_YOUR TASK_. Repeat the rows word for word, from the very first one through the row that contains "center [888, 36].", and leave the pictures out.

_DATASET EXCERPTS_.
________________

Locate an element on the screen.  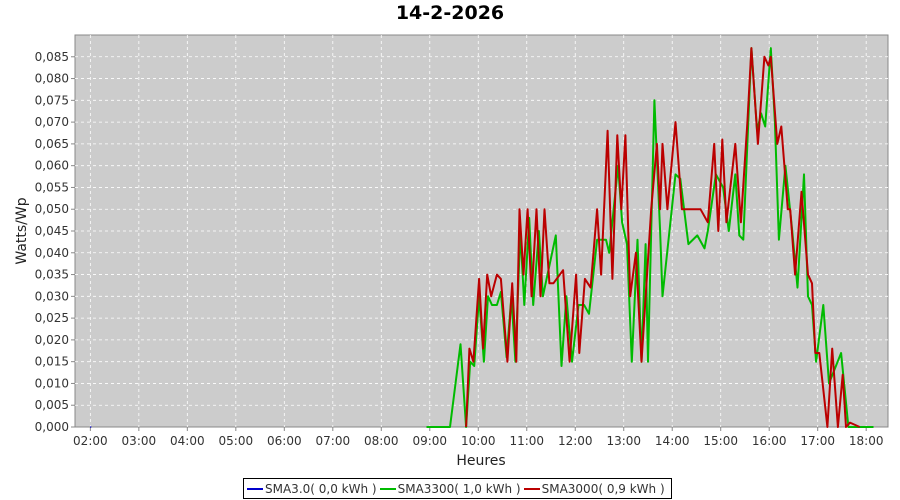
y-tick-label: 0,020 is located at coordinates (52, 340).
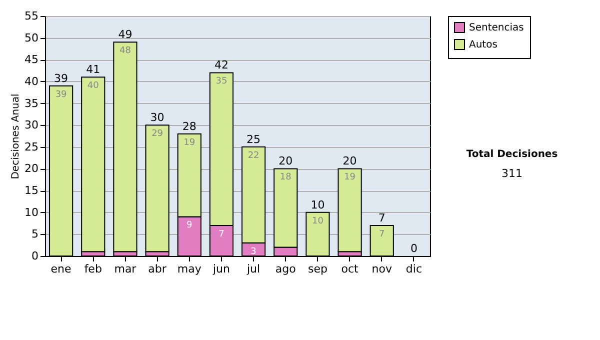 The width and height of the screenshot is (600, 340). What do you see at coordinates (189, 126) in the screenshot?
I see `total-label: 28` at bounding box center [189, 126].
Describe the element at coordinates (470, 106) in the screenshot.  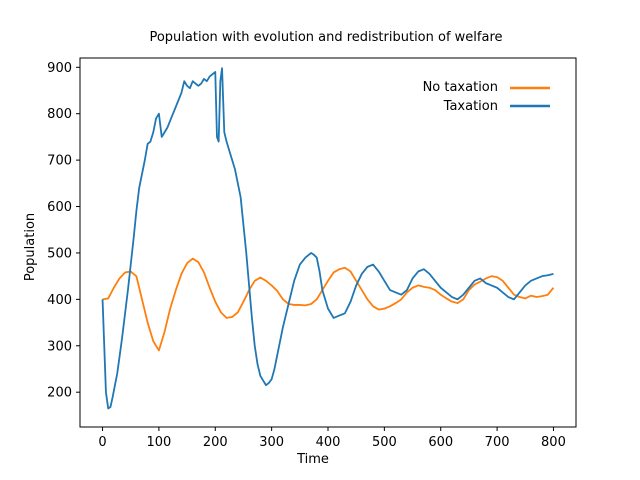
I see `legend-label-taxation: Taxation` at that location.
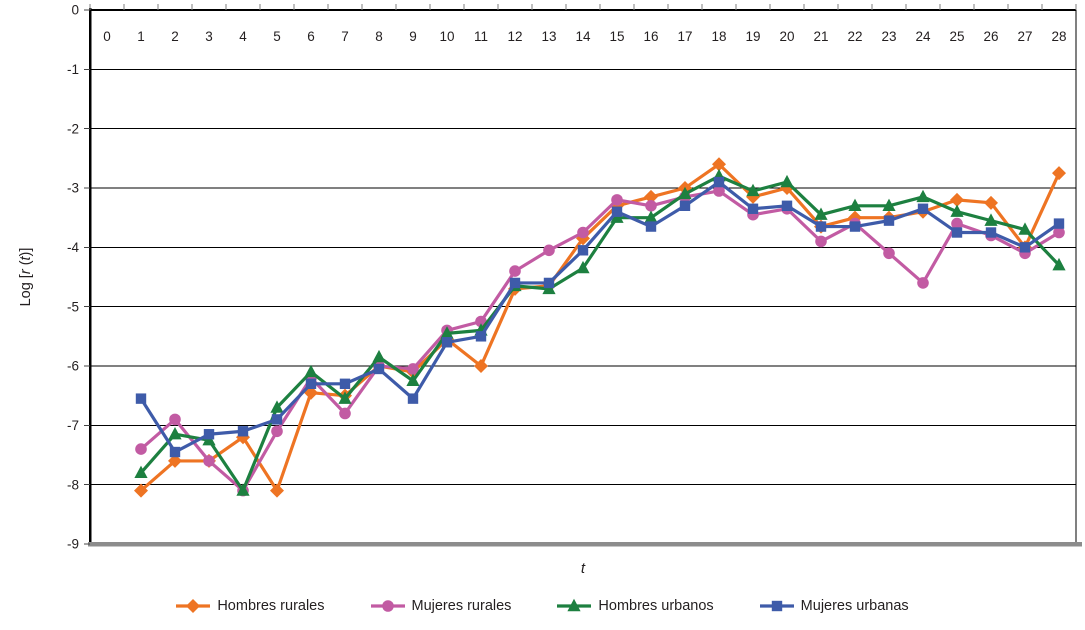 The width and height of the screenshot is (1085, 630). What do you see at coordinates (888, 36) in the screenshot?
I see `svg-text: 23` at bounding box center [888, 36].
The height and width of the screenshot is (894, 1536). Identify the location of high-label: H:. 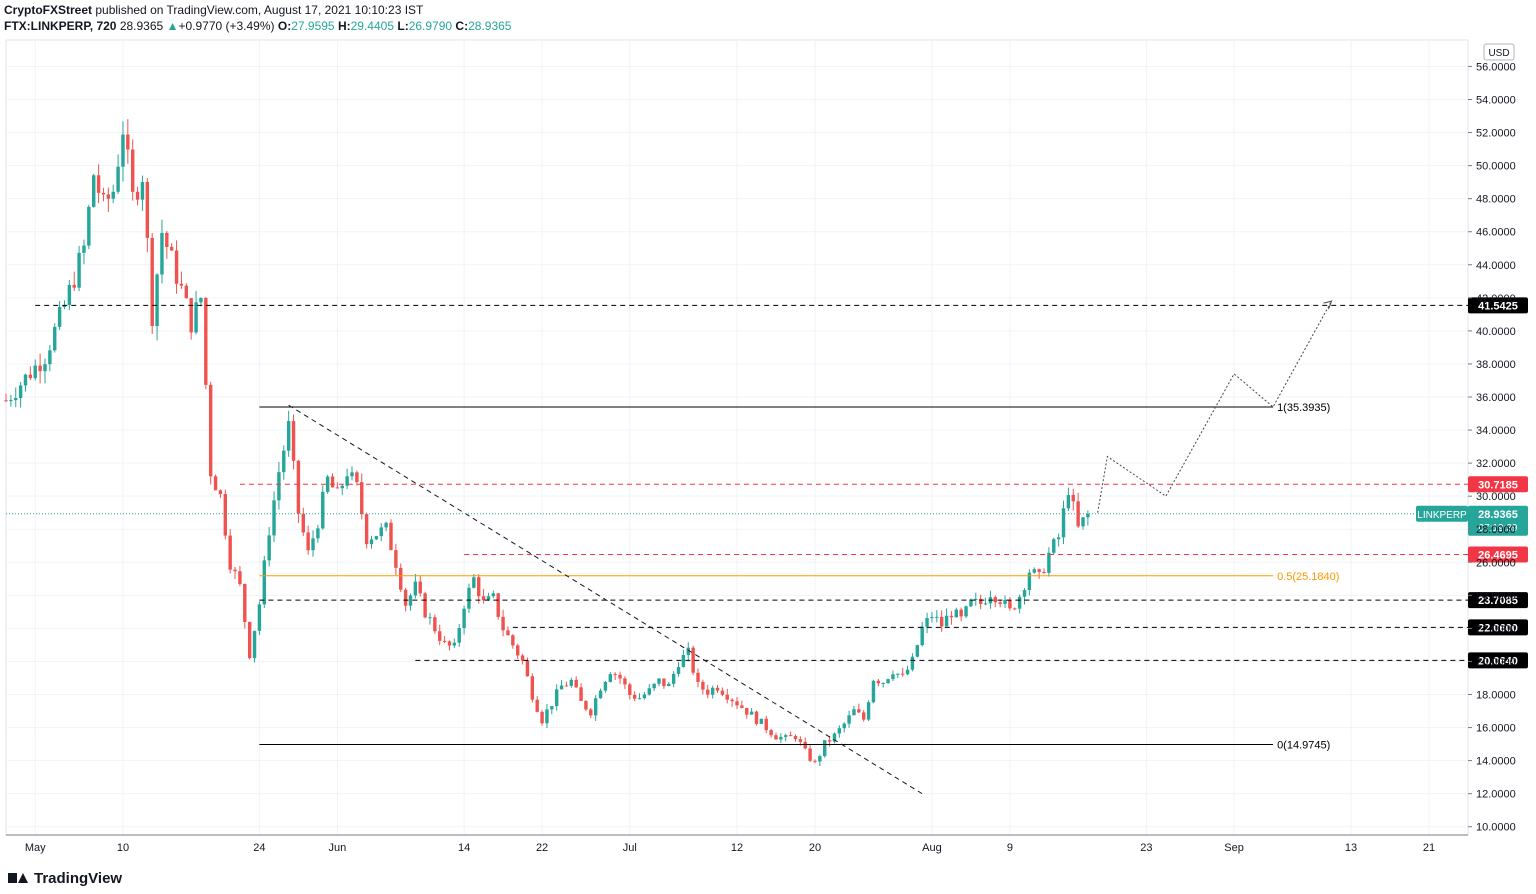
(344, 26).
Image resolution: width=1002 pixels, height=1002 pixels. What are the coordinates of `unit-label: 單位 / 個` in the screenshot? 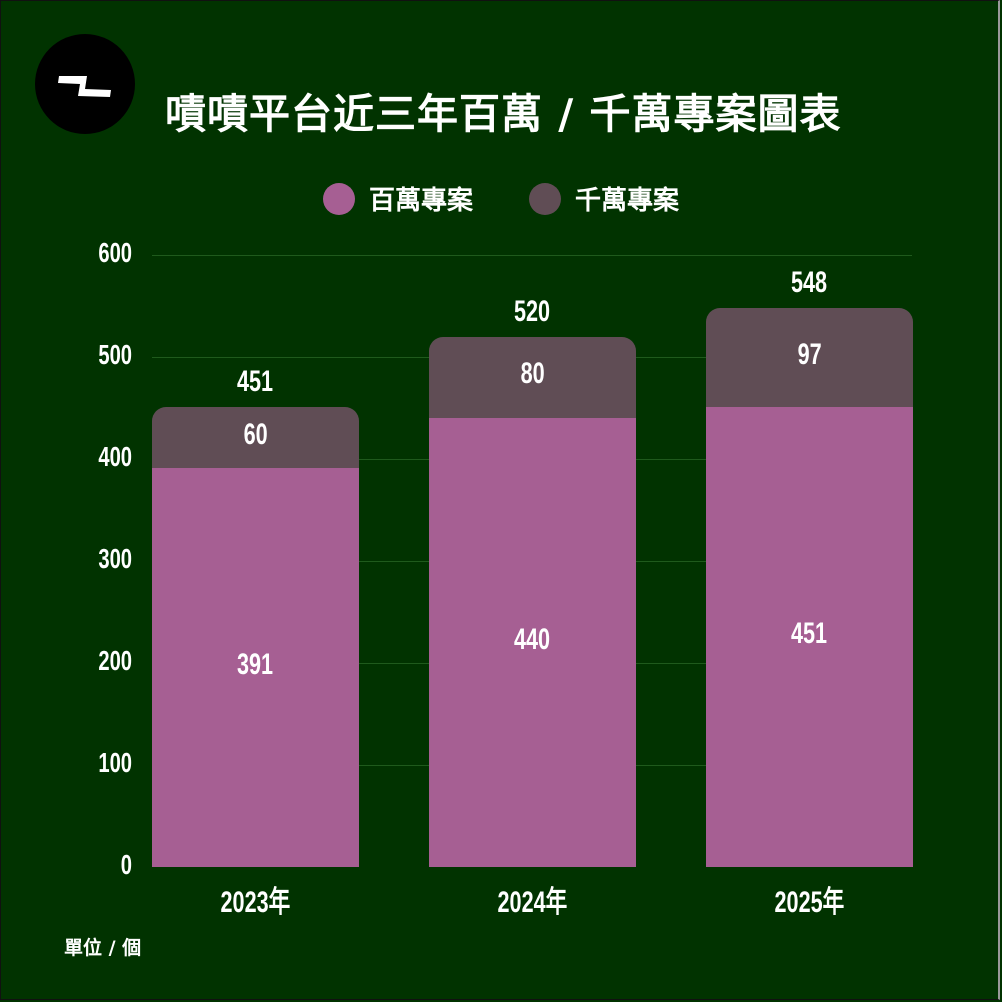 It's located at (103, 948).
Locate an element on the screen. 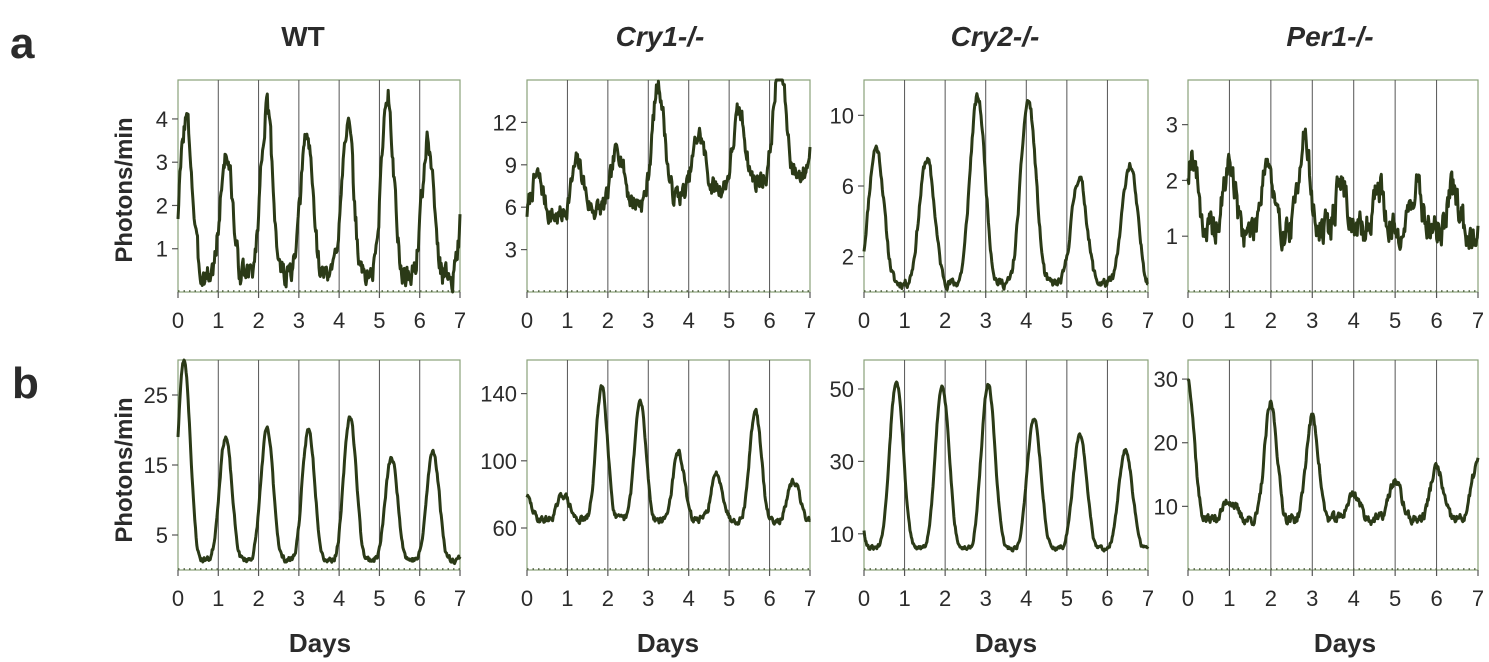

________________

_SOLUTION_.
Locate an element on the screen.  
y-tick-label: 0,020 is located at coordinates (52, 340).
 The width and height of the screenshot is (600, 340). What do you see at coordinates (189, 126) in the screenshot?
I see `total-label: 28` at bounding box center [189, 126].
Describe the element at coordinates (470, 106) in the screenshot.  
I see `legend-label-taxation: Taxation` at that location.
 The width and height of the screenshot is (1085, 630). What do you see at coordinates (888, 36) in the screenshot?
I see `svg-text: 23` at bounding box center [888, 36].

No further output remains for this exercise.